Reproduce the entire listing below line for line, changing nothing.

**Data for the task**
--- BEGIN ---
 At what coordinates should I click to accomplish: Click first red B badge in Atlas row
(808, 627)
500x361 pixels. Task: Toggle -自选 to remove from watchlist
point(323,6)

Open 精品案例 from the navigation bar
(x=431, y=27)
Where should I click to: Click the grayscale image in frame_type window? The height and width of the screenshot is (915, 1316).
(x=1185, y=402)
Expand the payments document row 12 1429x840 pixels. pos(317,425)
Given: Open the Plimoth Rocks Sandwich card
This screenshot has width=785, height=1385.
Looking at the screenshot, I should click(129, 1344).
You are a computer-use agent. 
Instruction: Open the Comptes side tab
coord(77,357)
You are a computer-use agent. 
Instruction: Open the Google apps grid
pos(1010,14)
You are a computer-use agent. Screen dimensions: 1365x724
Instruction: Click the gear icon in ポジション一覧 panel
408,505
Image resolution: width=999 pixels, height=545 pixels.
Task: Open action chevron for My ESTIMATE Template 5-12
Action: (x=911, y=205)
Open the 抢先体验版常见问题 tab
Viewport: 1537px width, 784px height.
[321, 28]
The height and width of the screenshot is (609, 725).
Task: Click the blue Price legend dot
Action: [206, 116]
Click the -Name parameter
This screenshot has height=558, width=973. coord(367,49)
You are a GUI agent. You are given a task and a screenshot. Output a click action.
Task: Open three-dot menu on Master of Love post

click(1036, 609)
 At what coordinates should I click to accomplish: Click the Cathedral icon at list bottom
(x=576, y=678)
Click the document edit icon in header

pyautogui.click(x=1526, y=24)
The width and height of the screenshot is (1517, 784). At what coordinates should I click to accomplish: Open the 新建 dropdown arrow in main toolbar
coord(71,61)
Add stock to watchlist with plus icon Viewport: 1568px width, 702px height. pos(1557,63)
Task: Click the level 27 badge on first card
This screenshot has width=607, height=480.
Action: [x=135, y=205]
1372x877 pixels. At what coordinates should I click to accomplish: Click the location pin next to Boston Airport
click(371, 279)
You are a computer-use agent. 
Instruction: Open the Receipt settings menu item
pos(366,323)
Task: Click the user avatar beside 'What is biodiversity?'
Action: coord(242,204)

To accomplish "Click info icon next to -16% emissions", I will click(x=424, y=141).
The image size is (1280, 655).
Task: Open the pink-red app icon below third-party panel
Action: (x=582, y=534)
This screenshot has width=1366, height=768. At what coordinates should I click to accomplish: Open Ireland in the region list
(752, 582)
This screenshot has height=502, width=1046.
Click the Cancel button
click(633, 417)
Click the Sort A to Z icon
--- END ---
**Complete response**
 At what coordinates should I click to accomplish: Click first red B badge in Atlas row
(808, 627)
500x361 pixels. Task: Toggle -自选 to remove from watchlist
point(323,6)

Open 精品案例 from the navigation bar
(x=431, y=27)
Where should I click to: Click the grayscale image in frame_type window? The height and width of the screenshot is (915, 1316).
(x=1185, y=402)
Expand the payments document row 12 1429x840 pixels. pos(317,425)
Given: Open the Plimoth Rocks Sandwich card
This screenshot has width=785, height=1385.
Looking at the screenshot, I should click(129, 1344).
You are a computer-use agent. 
Instruction: Open the Comptes side tab
coord(77,357)
You are a computer-use agent. 
Instruction: Open the Google apps grid
pos(1010,14)
You are a computer-use agent. Screen dimensions: 1365x724
Instruction: Click the gear icon in ポジション一覧 panel
408,505
Image resolution: width=999 pixels, height=545 pixels.
Task: Open action chevron for My ESTIMATE Template 5-12
Action: (x=911, y=205)
Open the 抢先体验版常见问题 tab
Viewport: 1537px width, 784px height.
[321, 28]
The height and width of the screenshot is (609, 725).
Task: Click the blue Price legend dot
Action: [206, 116]
Click the -Name parameter
This screenshot has height=558, width=973. coord(367,49)
You are a GUI agent. You are given a task and a screenshot. Output a click action.
Task: Open three-dot menu on Master of Love post

click(1036, 609)
 At what coordinates should I click to accomplish: Click the Cathedral icon at list bottom
(x=576, y=678)
Click the document edit icon in header

pyautogui.click(x=1526, y=24)
The width and height of the screenshot is (1517, 784). At what coordinates should I click to accomplish: Open the 新建 dropdown arrow in main toolbar
coord(71,61)
Add stock to watchlist with plus icon Viewport: 1568px width, 702px height. pos(1557,63)
Task: Click the level 27 badge on first card
This screenshot has width=607, height=480.
Action: [x=135, y=205]
1372x877 pixels. At what coordinates should I click to accomplish: Click the location pin next to Boston Airport
click(371, 279)
You are a computer-use agent. 
Instruction: Open the Receipt settings menu item
pos(366,323)
Task: Click the user avatar beside 'What is biodiversity?'
Action: coord(242,204)

To accomplish "Click info icon next to -16% emissions", I will click(x=424, y=141).
The image size is (1280, 655).
Task: Open the pink-red app icon below third-party panel
Action: (x=582, y=534)
This screenshot has width=1366, height=768. At what coordinates should I click to accomplish: Open Ireland in the region list
(752, 582)
This screenshot has height=502, width=1046.
Click the Cancel button
click(633, 417)
Click the Sort A to Z icon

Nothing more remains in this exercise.